WORK INSTRUCTION
Search the records below for the word "gear". Copy each line where it occurs.

MATERIAL FOR THIS EXERCISE START

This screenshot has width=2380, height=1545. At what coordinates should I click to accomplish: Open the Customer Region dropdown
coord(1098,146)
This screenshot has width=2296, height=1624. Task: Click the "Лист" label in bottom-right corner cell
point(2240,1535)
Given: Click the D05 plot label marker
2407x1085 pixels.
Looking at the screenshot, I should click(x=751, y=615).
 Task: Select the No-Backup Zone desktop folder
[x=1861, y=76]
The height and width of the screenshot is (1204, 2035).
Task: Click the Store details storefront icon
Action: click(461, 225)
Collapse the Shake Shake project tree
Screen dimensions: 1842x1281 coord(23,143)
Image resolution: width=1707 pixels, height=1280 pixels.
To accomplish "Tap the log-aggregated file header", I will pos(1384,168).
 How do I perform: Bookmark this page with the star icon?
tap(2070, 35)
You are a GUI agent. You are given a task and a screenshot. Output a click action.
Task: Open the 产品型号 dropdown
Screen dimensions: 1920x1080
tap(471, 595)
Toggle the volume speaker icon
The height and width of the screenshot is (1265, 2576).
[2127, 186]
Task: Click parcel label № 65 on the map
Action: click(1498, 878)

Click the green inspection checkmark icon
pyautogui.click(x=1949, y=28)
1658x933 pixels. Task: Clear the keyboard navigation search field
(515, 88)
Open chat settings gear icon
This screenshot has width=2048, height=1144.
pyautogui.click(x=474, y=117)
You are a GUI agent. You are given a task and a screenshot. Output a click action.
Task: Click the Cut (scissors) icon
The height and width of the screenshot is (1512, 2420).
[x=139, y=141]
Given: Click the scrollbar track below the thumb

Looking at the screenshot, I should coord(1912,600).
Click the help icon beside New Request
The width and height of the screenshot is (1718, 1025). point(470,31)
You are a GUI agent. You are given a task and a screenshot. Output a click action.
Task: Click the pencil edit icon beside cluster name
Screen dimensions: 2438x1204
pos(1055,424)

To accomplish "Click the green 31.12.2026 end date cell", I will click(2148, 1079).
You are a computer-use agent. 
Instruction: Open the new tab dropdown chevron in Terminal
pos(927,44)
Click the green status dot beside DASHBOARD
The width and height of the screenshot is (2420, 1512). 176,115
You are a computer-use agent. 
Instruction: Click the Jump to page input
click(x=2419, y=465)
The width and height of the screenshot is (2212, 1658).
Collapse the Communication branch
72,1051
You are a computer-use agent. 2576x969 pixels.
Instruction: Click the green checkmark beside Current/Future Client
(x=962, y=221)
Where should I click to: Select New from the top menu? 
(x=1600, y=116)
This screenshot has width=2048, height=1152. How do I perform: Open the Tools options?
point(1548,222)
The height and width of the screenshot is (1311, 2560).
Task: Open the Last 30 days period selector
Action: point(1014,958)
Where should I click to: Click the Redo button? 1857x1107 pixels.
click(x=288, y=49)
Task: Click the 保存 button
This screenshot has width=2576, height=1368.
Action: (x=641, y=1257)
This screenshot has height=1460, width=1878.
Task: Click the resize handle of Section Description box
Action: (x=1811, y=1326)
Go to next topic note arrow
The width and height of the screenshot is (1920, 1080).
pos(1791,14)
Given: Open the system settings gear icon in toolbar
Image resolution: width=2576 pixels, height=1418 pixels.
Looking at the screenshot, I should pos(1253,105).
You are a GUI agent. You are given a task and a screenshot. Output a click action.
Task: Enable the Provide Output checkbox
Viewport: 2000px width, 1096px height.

MATERIAL FOR THIS EXERCISE END

ANSWER TO THIS TASK
Open chat settings gear icon
Given: Open the system settings gear icon in toolbar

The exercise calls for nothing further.